Source passage:

- - - - - - -

Wednesday's protest coincided with a new three-day strike of public and utilities sector workers over unpaid wages and working conditions.

A voter casts his ballot at a polling station in Bissau on 10 March 2019, during the legislative elections in Guinea Bissau. Picture: AFP.

BISSAU - Thousands of supporters of Guinea Bissau's historic ruling PAIGC party protested in the capital on Wednesday calling on President Jose Mario Vaz to nominate party leader Domingos Simoes Pereira as prime minister after an election victory back in March.

It had been hoped that the March 10 vote would draw a line under a crisis that erupted in August 2015 when Vaz - also a PAIGC member - sacked Pereira, his then prime minister.

But despite coming top in the election, winning 47 of parliament's 102 seats and 46% of the popular vote, the African Party for the Independence of Guinea and Cape Verde (PAIGC) has not yet been given the chance to form a coalition government.

Wednesday's protest coincided with a new three-day strike of public and utilities sector workers over unpaid wages and working conditions.

The demonstrators gathered in a northern suburb of Bissau and marched to the port area, with Pereira and other PAIGC officials participating.

Protesters wore T-shirts and hoisted banners emblazoned with the slogan: "The people demand the immediate nomination of a prime minister".

- - - - - - -

Data provided:
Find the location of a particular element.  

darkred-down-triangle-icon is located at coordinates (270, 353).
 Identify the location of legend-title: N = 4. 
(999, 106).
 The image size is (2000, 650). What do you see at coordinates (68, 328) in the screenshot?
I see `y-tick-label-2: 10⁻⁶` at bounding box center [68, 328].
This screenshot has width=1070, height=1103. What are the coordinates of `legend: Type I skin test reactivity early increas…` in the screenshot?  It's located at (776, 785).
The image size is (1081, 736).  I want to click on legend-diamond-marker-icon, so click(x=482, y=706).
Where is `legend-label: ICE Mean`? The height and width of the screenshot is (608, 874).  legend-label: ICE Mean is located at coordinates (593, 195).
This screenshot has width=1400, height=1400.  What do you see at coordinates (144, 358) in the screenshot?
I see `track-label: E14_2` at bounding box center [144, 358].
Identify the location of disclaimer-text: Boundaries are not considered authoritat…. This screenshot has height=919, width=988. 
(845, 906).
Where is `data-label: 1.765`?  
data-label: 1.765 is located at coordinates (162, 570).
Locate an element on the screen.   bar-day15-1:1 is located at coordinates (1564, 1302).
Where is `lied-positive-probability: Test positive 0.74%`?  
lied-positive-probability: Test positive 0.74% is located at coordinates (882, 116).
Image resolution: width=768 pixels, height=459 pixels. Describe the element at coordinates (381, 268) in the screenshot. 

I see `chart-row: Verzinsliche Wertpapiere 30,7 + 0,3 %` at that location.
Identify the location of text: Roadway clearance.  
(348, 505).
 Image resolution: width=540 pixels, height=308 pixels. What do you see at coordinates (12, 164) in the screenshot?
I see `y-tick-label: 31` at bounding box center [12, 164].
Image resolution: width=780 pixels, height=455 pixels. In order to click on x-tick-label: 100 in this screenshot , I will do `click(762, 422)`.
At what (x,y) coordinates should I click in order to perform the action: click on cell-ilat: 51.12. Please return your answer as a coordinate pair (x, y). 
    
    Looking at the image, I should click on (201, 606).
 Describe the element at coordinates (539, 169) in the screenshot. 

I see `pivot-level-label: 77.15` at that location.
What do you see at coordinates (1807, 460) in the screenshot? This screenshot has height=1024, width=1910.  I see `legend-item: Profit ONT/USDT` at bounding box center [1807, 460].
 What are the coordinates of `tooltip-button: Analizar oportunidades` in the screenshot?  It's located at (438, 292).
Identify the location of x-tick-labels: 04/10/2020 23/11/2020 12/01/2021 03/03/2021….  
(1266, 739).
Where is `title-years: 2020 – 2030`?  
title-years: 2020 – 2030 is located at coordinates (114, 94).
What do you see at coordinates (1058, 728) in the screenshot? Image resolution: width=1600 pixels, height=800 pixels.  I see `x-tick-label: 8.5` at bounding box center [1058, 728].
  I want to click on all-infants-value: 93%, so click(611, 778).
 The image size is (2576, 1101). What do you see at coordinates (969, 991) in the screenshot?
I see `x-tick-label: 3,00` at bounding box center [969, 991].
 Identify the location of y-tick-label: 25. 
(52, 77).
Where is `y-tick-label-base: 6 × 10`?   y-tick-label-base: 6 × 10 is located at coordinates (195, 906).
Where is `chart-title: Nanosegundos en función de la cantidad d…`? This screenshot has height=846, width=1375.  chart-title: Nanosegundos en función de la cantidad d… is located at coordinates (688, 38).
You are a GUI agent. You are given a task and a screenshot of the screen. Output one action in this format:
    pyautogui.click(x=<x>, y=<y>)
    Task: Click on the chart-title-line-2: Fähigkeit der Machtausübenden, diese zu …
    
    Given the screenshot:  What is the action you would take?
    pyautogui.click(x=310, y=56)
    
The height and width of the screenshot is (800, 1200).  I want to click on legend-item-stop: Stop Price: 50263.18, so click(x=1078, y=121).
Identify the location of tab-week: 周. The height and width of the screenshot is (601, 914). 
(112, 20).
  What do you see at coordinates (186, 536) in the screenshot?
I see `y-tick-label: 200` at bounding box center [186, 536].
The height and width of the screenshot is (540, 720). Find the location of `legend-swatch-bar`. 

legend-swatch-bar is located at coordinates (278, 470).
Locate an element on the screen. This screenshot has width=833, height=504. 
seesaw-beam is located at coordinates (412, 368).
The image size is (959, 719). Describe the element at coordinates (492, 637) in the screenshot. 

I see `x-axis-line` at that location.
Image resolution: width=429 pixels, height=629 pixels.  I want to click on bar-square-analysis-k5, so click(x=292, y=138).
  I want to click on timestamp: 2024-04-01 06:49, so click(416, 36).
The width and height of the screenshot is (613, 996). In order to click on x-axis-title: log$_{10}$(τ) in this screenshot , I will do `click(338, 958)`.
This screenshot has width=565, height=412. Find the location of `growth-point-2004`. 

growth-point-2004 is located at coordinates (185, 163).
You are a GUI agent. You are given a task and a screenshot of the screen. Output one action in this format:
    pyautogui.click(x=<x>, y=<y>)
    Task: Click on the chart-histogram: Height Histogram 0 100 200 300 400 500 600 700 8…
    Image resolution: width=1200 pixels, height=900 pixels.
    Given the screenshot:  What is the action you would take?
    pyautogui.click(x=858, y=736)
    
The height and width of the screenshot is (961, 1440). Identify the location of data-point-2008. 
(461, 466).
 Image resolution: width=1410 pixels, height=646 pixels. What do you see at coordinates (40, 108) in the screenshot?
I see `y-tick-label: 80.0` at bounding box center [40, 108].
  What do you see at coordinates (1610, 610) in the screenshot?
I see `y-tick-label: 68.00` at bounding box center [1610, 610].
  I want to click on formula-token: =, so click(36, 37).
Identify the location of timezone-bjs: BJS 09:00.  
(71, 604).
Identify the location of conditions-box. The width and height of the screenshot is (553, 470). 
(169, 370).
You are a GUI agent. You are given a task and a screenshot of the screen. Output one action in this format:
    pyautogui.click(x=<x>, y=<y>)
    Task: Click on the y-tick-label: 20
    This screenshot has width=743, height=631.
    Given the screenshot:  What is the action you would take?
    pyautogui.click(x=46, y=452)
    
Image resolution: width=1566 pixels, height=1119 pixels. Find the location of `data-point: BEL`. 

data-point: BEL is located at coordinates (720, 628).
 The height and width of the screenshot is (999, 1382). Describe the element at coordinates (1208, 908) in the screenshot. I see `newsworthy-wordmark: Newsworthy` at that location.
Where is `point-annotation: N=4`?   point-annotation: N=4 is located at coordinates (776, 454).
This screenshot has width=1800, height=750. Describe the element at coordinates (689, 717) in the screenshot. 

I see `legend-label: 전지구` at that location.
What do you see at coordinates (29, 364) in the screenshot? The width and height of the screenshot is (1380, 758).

- - - - - - -

Problem set:
a) Could you copy the records word for word, starting with their first line and going on through the line with "(845, 906)."?
b) How would you continue the article about the PAIGC protest in Bissau from where it stops?
The article on the Guinea Bissau protest and the records have nothing to do with each other.

Responses by item number:
a)
Find the location of a particular element.  

darkred-down-triangle-icon is located at coordinates (270, 353).
 Identify the location of legend-title: N = 4. 
(999, 106).
 The image size is (2000, 650). What do you see at coordinates (68, 328) in the screenshot?
I see `y-tick-label-2: 10⁻⁶` at bounding box center [68, 328].
This screenshot has width=1070, height=1103. What are the coordinates of `legend: Type I skin test reactivity early increas…` in the screenshot?  It's located at (776, 785).
The image size is (1081, 736).  I want to click on legend-diamond-marker-icon, so click(x=482, y=706).
Where is `legend-label: ICE Mean`? The height and width of the screenshot is (608, 874).  legend-label: ICE Mean is located at coordinates (593, 195).
This screenshot has width=1400, height=1400.  What do you see at coordinates (144, 358) in the screenshot?
I see `track-label: E14_2` at bounding box center [144, 358].
Identify the location of disclaimer-text: Boundaries are not considered authoritat…. This screenshot has height=919, width=988. 
(845, 906).

b)
Police were posted outside the presidential palace and nearby roads were closed to traffic.

At the March election, the PAIGC's 47 seats gave it an easy victory ahead of the two main opposition parties who garnered 48 seats between them.

The final seven seats were won by factions who have agreed to back a PAIGC-led government.

The new parliament has been sitting since 18 April but President Vaz, who is himself nearing the end of his mandate, suggested last week that he wasn't ready to nominate Pereira as prime minister, calling on citizens "to discuss, debate their problems".

Wedged between Senegal and Guinea on Africa's west coast, Guinea-Bissau has a notorious reputation for volatility. It has seen 16 coup attempts since independence from Portugal in 1973, four of which have been successful.